Fort Campbell officials began the investigation on a tip.
The site bills itself as ‘soldiers helping soldiers,’ and much of the message traffic appears to be legitimate knowledge sharing. But soldiers also openly exchanged answers to Army Correspondence Course Program tests, enabling them to cheat then falsely claim points for successful completion on their promotion worksheets.
Shamschool.com is just one of numerous Web sites where soldiers can go to get copies of correspondence course tests and answers. Although the probe into the known case at Fort Campbell has ended, investigators there are asking additional questions that could lead to a wider look at a cheating problem the Army acknowledges is nothing new.
‘It’s like any investigation. If they find out it involves persons or actions that are outside the scope of this investigation, it could spill over and be passed up to the appropriate authority,’ division spokeswoman Lt. Col. Rumi Nielsen-Green told Army Times, adding, ‘It’s far from over.’
Soldiers up for sergeant and staff sergeant are scored on a promotion worksheet and earn points for everything from weapons qualifications to physical fitness test performance, decorations and education.
The latter category includes points for successful correspondence course completion. At any given time, there are 30,000 specialists, corporals and sergeants vying for promotion, according to Human Resources Command.
Senior NCOs have complained that the system not only is vulnerable to cheating, but is so loosely managed that it allows soldiers to take courses that are unrelated to their career field and do not contribute to their professional development.
‘There’s just no discipline in the system,’ said a command sergeant major who requested anonymity.
‘It’s good that it promotes self-development, but an infantryman may be taking courses that have nothing to do with leadership and being an infantryman,’ he said.
A senior officer at the Pentagon said any allegations of cheating are taken seriously by the Army and will be looked at once Fort Campbell makes its final conclusions.
‘Depending on the results of the AR 15-6 investigation and the recommendations that come from that, we would not rule out looking further,’ Army spokesman Col. Dan Baggio said. ‘But it’s very, very premature at this time to speculate and jump to conclusions.’
The Shamschool operator, Spc. Adam Chrysler, was counseled July 25 after a 15-6 investigation and early the next day posted the actual counseling form on his site with a note titled ‘R.I.P. Shamschool’ next to a giant drawing of a crying rabbit.

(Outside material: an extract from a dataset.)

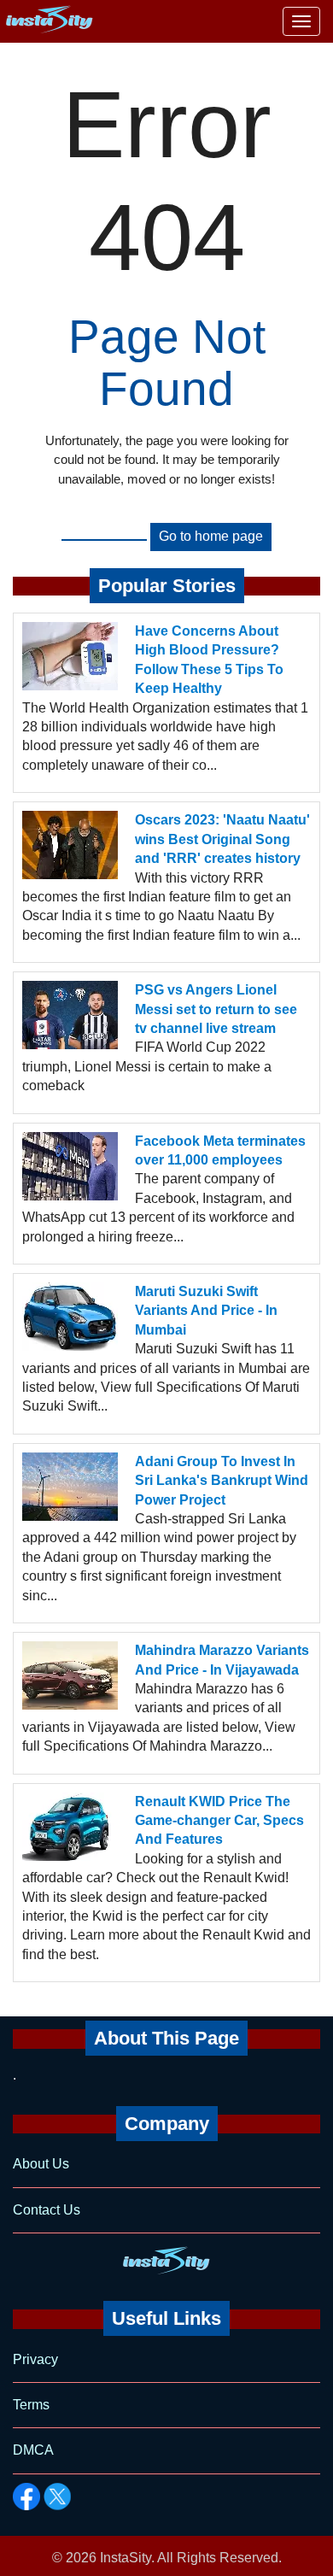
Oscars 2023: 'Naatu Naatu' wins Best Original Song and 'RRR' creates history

‘This counseling was strict and to the point,’ Chrysler, who works in the 159th Combat Aviation Brigade, said in his note. ‘I am sorry to have to disappoint you all, but I am following orders.’
He declined to comment for this story, saying he had been ordered not to speak to the media about the case, first reported by The Boston Globe.
The counseling form from his company commander, whose name is blurred out in the online posting, identifies Chrysler as the webmaster of Shamschool.com, ‘which permits posting of ACCP exams complete with answers.’
‘Enabling soldiers to cheat on ACCP exams … undermines the integrity of the Army,’ the commander said, ordering the tests and answers removed.
But Shamschool.com, which claims 10,000 members and 500,000 hits a day, is still active, and its discussion forum with soldiers sharing advice, experiences and support, continues as usual.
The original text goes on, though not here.